A recently updated report of a 2020 study that concluded public school student performance improved along with the growth of state scholarship programs for lower-income students in private schools has reaffirmed those results, going beyond the original findings.
Additional research from David Figlio, Cassandra M.D. Hart and Kryzstof Karbownik answers the question: At which level does competition matter most, district or local?
The researchers found that competition faced by the district could be even more important than the marginal degree of competition faced by the individual school, citing as an example the fact that public education choice options, such as magnet and charter schools, may have expanded more rapidly in districts that faced greater private school competition.
The original report showed that in addition to achieving better test scores, the absentee rates and number of suspensions for public school students declined. Students showing the most dramatic effects were from lower socioeconomic backgrounds.
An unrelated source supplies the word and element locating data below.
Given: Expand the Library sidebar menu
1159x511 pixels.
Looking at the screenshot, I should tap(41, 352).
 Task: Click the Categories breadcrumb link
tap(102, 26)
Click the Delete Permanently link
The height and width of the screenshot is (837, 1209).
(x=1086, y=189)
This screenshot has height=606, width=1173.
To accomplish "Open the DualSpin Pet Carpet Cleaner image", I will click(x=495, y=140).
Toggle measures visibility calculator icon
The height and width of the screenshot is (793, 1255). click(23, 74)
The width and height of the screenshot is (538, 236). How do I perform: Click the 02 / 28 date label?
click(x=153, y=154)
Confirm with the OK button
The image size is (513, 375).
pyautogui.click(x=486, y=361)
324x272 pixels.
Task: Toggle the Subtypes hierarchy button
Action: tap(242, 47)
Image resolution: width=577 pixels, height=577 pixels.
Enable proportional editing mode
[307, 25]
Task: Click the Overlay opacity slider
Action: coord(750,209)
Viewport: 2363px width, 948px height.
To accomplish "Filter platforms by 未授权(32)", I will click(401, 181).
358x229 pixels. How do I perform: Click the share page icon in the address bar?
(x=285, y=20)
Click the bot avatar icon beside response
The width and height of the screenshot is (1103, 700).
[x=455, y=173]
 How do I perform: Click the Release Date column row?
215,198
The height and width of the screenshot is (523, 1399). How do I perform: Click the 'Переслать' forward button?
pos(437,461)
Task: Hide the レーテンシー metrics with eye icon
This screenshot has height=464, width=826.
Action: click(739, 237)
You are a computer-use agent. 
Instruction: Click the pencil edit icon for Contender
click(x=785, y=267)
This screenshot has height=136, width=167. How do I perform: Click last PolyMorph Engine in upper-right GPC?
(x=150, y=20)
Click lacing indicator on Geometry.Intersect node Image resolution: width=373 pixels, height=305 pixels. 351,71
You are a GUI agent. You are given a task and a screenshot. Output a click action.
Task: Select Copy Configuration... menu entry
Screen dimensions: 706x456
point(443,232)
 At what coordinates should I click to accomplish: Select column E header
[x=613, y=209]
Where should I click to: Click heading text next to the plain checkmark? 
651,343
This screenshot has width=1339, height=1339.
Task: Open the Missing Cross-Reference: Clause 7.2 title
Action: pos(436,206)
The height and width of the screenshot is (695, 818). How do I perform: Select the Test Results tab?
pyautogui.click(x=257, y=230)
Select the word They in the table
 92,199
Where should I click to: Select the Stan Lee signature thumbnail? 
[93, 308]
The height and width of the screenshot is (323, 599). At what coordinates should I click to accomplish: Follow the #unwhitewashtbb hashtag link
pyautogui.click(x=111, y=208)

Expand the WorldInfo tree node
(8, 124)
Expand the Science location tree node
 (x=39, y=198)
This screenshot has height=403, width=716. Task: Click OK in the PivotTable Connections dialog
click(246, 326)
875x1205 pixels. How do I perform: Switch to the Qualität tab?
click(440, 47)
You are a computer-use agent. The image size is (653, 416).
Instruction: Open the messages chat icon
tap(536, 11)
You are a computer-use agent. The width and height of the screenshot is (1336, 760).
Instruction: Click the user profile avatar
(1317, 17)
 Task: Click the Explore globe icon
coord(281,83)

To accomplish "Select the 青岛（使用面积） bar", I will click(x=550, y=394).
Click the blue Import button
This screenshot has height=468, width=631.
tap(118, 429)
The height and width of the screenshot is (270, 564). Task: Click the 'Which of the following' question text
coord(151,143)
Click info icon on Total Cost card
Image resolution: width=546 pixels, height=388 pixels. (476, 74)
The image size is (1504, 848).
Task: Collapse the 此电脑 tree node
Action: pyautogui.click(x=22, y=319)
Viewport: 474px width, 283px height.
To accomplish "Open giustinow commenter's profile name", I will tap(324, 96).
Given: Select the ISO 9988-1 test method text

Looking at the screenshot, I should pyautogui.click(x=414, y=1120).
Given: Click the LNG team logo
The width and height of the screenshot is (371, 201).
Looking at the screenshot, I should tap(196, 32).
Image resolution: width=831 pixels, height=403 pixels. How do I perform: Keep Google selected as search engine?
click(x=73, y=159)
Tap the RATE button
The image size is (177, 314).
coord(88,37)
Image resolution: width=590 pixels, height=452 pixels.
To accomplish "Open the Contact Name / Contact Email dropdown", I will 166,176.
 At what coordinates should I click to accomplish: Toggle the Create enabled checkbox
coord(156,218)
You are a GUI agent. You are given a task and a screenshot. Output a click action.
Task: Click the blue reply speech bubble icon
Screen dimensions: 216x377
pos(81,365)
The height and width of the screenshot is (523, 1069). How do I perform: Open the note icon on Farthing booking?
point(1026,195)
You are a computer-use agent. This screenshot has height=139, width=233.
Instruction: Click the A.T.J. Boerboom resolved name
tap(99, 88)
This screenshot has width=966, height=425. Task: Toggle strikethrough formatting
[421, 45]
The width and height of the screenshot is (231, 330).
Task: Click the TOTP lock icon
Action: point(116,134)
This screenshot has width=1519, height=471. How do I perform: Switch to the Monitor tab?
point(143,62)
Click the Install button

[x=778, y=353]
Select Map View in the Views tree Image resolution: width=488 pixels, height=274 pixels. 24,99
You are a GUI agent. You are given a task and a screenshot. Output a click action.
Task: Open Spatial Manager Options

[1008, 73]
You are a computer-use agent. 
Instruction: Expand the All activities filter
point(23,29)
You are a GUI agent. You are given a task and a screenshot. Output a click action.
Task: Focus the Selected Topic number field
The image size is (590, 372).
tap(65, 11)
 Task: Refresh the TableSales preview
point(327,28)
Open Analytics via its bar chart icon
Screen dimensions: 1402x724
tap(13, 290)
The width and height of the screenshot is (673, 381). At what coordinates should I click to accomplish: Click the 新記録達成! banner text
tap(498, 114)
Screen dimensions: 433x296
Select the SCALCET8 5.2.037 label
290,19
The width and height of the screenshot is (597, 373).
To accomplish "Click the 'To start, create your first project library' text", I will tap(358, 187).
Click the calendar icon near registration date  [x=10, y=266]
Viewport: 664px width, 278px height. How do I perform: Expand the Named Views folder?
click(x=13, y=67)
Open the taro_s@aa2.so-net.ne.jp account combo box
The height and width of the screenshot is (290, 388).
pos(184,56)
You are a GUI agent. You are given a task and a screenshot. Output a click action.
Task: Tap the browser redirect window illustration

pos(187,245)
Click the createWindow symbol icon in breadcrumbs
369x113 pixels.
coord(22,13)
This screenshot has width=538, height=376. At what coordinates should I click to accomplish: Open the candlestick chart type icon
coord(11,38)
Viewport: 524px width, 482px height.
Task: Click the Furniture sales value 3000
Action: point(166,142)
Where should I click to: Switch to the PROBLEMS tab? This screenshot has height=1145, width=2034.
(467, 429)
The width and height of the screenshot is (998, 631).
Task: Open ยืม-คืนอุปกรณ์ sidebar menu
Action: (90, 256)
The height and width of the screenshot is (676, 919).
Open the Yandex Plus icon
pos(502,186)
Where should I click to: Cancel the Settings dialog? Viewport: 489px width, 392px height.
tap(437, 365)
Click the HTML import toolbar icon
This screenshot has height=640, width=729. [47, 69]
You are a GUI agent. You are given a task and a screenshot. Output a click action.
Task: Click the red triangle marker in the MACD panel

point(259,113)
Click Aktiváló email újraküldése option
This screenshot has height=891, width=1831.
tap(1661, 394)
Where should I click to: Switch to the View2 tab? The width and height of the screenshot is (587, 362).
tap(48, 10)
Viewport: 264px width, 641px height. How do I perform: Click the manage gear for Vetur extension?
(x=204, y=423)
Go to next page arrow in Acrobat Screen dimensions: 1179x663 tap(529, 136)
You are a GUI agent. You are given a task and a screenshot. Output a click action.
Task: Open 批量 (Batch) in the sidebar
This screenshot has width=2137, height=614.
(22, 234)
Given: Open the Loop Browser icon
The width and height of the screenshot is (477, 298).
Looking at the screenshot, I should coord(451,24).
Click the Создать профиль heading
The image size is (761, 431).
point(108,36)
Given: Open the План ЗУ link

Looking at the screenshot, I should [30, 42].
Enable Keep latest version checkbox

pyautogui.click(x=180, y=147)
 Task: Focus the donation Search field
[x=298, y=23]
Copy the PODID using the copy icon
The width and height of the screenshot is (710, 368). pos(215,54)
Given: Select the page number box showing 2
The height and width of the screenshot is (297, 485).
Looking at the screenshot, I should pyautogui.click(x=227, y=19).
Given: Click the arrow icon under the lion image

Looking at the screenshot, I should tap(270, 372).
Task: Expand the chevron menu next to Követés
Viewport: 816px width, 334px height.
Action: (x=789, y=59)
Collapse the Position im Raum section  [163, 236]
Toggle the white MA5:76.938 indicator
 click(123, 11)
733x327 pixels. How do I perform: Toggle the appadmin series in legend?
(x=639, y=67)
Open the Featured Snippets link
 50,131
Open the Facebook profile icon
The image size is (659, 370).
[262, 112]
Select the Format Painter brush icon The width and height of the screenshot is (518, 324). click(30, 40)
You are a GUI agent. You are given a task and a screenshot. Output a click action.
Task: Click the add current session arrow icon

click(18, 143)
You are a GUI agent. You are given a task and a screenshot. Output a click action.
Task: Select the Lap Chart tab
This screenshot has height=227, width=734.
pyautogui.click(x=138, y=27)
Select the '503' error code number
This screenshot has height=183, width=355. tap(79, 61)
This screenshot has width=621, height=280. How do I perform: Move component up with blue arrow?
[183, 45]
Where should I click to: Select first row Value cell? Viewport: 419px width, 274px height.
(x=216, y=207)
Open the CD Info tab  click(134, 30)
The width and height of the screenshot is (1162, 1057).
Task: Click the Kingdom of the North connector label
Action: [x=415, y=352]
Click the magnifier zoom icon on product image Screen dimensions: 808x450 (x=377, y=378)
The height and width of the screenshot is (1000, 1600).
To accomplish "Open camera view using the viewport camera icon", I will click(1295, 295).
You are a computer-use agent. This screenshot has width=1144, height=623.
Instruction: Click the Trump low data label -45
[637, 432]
The findings ran contrary to longstanding claims from school choice opponents who claimed private school scholarship programs divert the best students from public schools and harm those left behind.
Figlio, Hart and Karbownik plan to continue exploring the subject in future versions of the study.
Their research is among many studies that demonstrate the benefits of school choice in Florida. In 2019, the left-of-center Urban Institute found that scholarship students were more likely to attend and graduate from college.
Additionally, more than a decade’s worth of evaluations, including the most recent from the Florida Learning Systems Institute, reveal that Florida’s most disadvantaged students have the same annual learning gains as all students of all income levels nationally.